### Task requirements
Apart from the pictures, write out the records that follow exactly.

### Given data
▼▼▼

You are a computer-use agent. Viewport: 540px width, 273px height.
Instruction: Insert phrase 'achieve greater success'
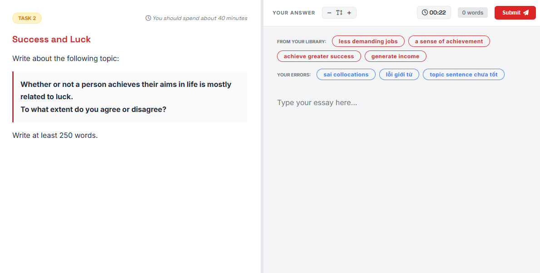click(318, 56)
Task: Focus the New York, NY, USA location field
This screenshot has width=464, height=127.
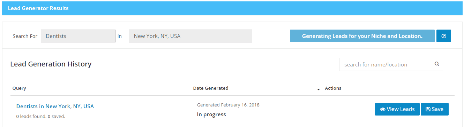Action: [190, 36]
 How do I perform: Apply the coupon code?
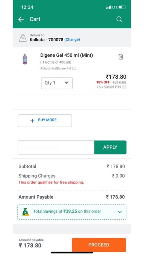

▲▲▲

### Exercise output
You are a computer-use agent. Viewport: 540px width, 273px height.
Instruction: Insert phrase 'achieve greater success'
click(318, 56)
Task: Focus the New York, NY, USA location field
This screenshot has width=464, height=127.
Action: [190, 36]
 How do I perform: Apply the coupon code?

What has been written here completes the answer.